Problem 15
Question
Solve each system by substitution. $$ \begin{aligned} 5 x-2 y+3 z &=4 \\ -4 x+6 y-7 z &=-1 \\ 3 x+2 y-z &=4 \end{aligned} $$
Step-by-Step Solution
Verified Answer
The solution is \((x, y, z) = (1, \frac{1}{2}, 0)\).
1Step 1: Solve for One Variable
We'll solve the third equation for \( z \): \[ z = 3x + 2y - 4 \].
2Step 2: Substitute for z in the Other Equations
Substitute \( z = 3x + 2y - 4 \) into the first and the second equations: 1. For the first equation:\[ 5x - 2y + 3(3x + 2y - 4) = 4 \] 2. For the second equation:\[ -4x + 6y - 7(3x + 2y - 4) = -1 \]

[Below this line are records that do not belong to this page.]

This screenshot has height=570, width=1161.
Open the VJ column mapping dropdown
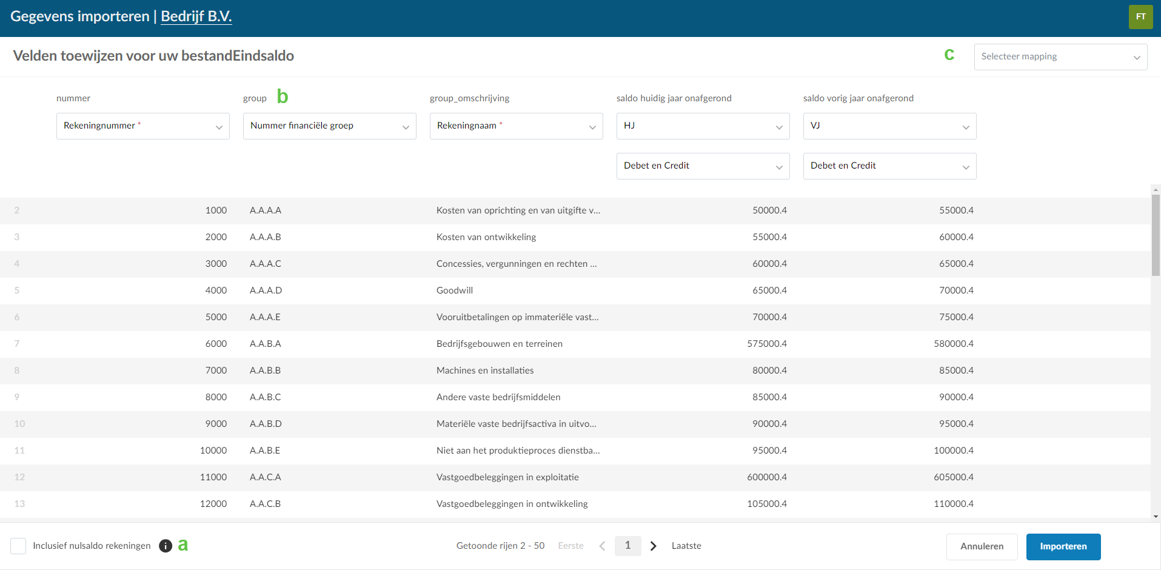click(x=890, y=126)
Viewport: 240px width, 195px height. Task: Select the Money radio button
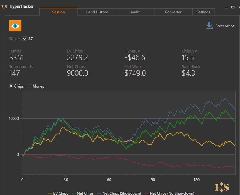[x=29, y=86]
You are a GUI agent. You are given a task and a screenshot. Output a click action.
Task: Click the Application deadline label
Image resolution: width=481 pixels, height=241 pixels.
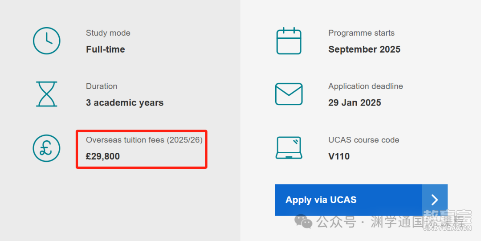(x=366, y=86)
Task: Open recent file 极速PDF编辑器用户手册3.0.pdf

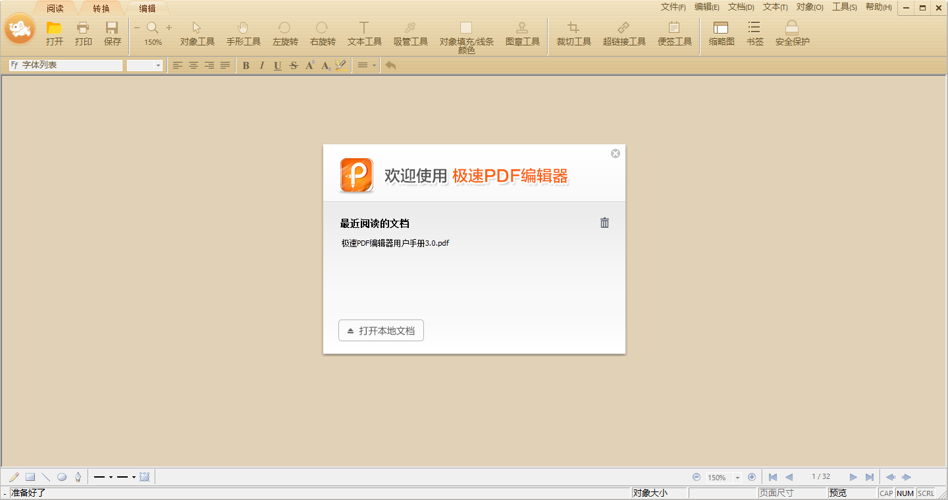Action: tap(394, 242)
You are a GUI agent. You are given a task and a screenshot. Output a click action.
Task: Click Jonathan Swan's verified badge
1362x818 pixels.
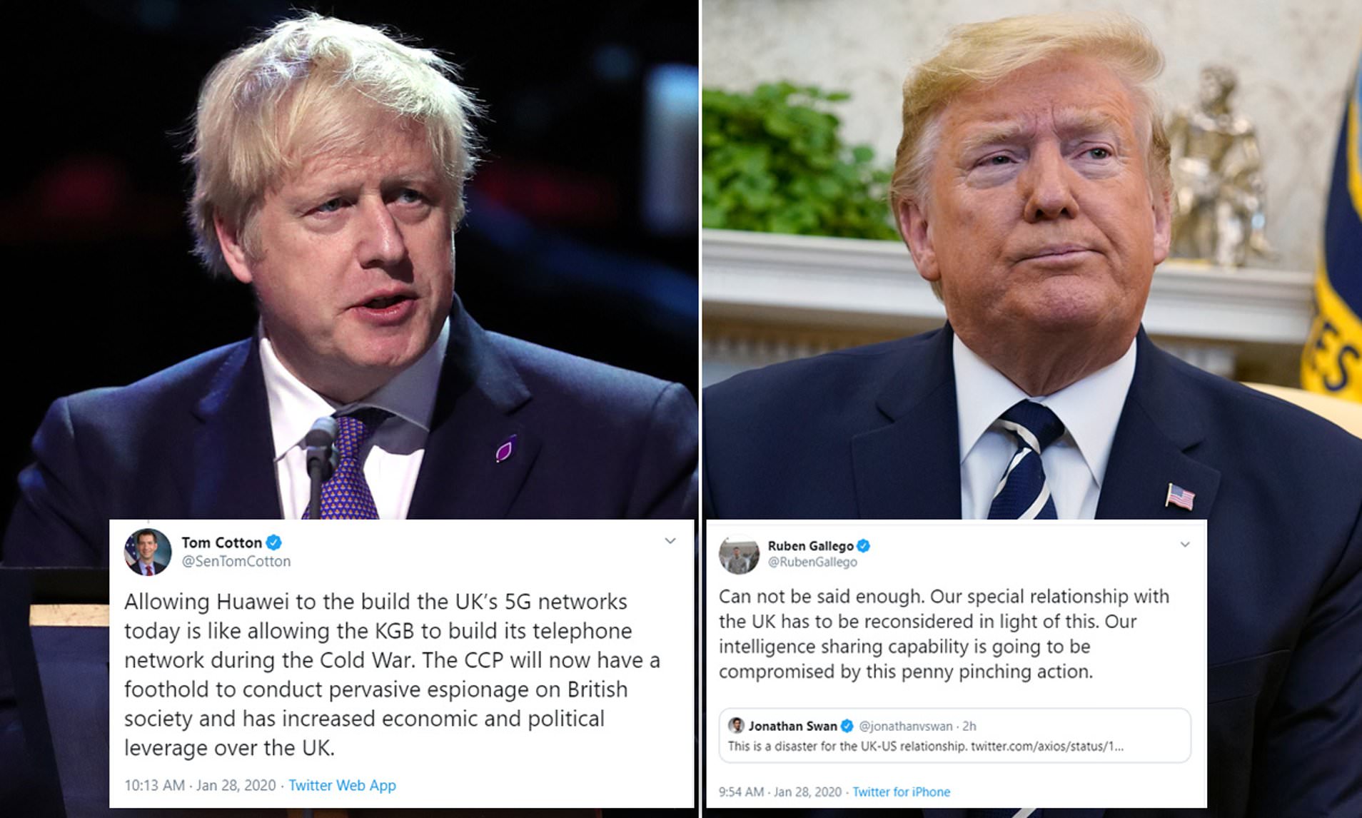(847, 726)
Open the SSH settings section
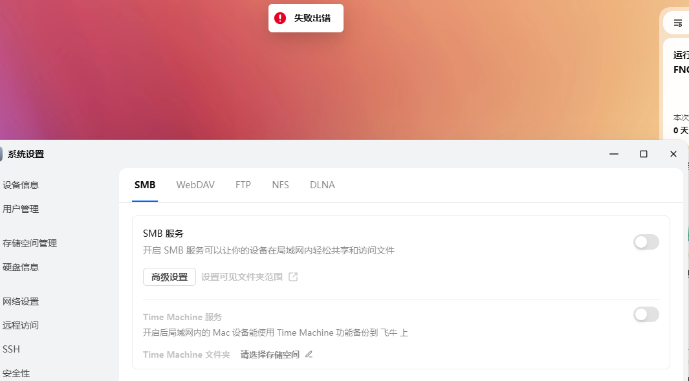The image size is (689, 381). (x=11, y=349)
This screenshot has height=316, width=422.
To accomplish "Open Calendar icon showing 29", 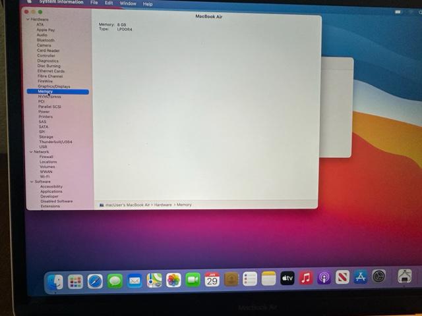I will pyautogui.click(x=212, y=280).
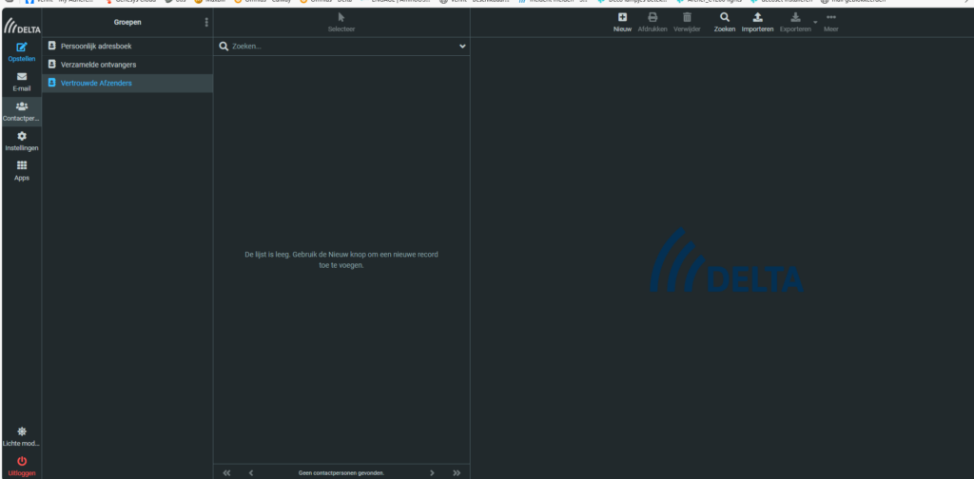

3Step 3: Simplify the Resulting Equations
Simplify and combine like terms in the substituted equations.1. Simplifying the first equation:\[ 5x - 2y + 9x + 6y - 12 = 4 \] Combine like terms:\[ 14x + 4y = 16 \]2. Simplifying the second equation:\[ -4x + 6y - 21x - 14y + 28 = -1 \] Combine like terms:\[ -25x - 8y = -29 \]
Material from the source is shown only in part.